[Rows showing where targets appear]

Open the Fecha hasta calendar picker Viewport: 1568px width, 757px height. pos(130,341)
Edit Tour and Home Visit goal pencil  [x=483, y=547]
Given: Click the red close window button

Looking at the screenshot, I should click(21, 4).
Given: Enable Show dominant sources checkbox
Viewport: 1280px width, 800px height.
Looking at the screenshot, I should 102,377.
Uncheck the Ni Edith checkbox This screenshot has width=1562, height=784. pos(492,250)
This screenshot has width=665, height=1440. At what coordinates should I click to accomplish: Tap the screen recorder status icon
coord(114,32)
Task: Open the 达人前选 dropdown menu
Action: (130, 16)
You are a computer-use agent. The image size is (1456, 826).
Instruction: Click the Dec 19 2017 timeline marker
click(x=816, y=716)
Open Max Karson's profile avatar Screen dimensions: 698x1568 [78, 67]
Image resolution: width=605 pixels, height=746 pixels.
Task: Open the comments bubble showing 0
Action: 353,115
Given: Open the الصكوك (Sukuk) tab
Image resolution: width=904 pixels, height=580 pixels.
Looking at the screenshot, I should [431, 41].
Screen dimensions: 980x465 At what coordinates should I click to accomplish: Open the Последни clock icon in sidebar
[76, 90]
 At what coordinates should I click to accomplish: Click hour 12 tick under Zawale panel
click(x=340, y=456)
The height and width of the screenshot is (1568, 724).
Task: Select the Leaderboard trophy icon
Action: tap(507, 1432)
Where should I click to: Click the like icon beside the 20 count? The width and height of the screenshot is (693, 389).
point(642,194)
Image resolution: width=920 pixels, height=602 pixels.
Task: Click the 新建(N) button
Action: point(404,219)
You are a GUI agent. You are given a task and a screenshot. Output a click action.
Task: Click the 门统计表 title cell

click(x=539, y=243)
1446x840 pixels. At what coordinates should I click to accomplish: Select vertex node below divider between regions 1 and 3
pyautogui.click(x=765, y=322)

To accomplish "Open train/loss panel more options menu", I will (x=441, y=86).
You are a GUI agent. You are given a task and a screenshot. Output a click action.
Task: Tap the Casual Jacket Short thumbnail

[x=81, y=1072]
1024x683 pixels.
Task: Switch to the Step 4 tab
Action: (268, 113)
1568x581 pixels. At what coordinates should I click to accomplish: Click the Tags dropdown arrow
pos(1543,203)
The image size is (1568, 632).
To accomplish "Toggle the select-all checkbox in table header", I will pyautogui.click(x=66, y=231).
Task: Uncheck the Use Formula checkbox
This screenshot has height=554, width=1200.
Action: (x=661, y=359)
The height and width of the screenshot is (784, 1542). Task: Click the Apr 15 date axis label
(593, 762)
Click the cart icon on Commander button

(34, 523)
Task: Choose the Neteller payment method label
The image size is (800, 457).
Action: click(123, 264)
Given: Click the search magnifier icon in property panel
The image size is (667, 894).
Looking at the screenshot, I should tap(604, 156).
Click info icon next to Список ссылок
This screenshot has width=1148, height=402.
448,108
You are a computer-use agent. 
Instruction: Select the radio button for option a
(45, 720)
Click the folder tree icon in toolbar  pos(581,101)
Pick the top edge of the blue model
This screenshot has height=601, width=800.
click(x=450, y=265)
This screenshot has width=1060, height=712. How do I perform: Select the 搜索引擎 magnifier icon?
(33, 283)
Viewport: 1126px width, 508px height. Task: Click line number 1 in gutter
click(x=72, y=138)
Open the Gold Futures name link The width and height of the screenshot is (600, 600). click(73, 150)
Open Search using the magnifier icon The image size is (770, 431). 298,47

◆ Task prompt: Please rewrite the data above with "checkbox" replaced by "check box" everywhere it occurs, leaving everything else the same.

◆ Complete response:
Open the Fecha hasta calendar picker Viewport: 1568px width, 757px height. pos(130,341)
Edit Tour and Home Visit goal pencil  [x=483, y=547]
Given: Click the red close window button

Looking at the screenshot, I should click(21, 4).
Given: Enable Show dominant sources check box
Viewport: 1280px width, 800px height.
Looking at the screenshot, I should 102,377.
Uncheck the Ni Edith check box This screenshot has width=1562, height=784. pos(492,250)
This screenshot has width=665, height=1440. At what coordinates should I click to accomplish: Tap the screen recorder status icon
coord(114,32)
Task: Open the 达人前选 dropdown menu
Action: (130, 16)
You are a computer-use agent. The image size is (1456, 826).
Instruction: Click the Dec 19 2017 timeline marker
click(x=816, y=716)
Open Max Karson's profile avatar Screen dimensions: 698x1568 [78, 67]
Image resolution: width=605 pixels, height=746 pixels.
Task: Open the comments bubble showing 0
Action: 353,115
Given: Open the الصكوك (Sukuk) tab
Image resolution: width=904 pixels, height=580 pixels.
Looking at the screenshot, I should [431, 41].
Screen dimensions: 980x465 At what coordinates should I click to accomplish: Open the Последни clock icon in sidebar
[76, 90]
 At what coordinates should I click to accomplish: Click hour 12 tick under Zawale panel
click(x=340, y=456)
The height and width of the screenshot is (1568, 724).
Task: Select the Leaderboard trophy icon
Action: tap(507, 1432)
Where should I click to: Click the like icon beside the 20 count? The width and height of the screenshot is (693, 389).
point(642,194)
Image resolution: width=920 pixels, height=602 pixels.
Task: Click the 新建(N) button
Action: point(404,219)
You are a GUI agent. You are given a task and a screenshot. Output a click action.
Task: Click the 门统计表 title cell

click(x=539, y=243)
1446x840 pixels. At what coordinates should I click to accomplish: Select vertex node below divider between regions 1 and 3
pyautogui.click(x=765, y=322)

To accomplish "Open train/loss panel more options menu", I will (x=441, y=86).
You are a GUI agent. You are given a task and a screenshot. Output a click action.
Task: Tap the Casual Jacket Short thumbnail

[x=81, y=1072]
1024x683 pixels.
Task: Switch to the Step 4 tab
Action: (268, 113)
1568x581 pixels. At what coordinates should I click to accomplish: Click the Tags dropdown arrow
pos(1543,203)
The image size is (1568, 632).
To accomplish "Toggle the select-all check box in table header", I will pyautogui.click(x=66, y=231).
Task: Uncheck the Use Formula check box
This screenshot has height=554, width=1200.
Action: (x=661, y=359)
The height and width of the screenshot is (784, 1542). Task: Click the Apr 15 date axis label
(593, 762)
Click the cart icon on Commander button

(34, 523)
Task: Choose the Neteller payment method label
The image size is (800, 457).
Action: click(123, 264)
Given: Click the search magnifier icon in property panel
The image size is (667, 894).
Looking at the screenshot, I should tap(604, 156).
Click info icon next to Список ссылок
This screenshot has width=1148, height=402.
448,108
You are a computer-use agent. 
Instruction: Select the radio button for option a
(45, 720)
Click the folder tree icon in toolbar  pos(581,101)
Pick the top edge of the blue model
This screenshot has height=601, width=800.
click(x=450, y=265)
This screenshot has width=1060, height=712. How do I perform: Select the 搜索引擎 magnifier icon?
(33, 283)
Viewport: 1126px width, 508px height. Task: Click line number 1 in gutter
click(x=72, y=138)
Open the Gold Futures name link The width and height of the screenshot is (600, 600). click(73, 150)
Open Search using the magnifier icon The image size is (770, 431). 298,47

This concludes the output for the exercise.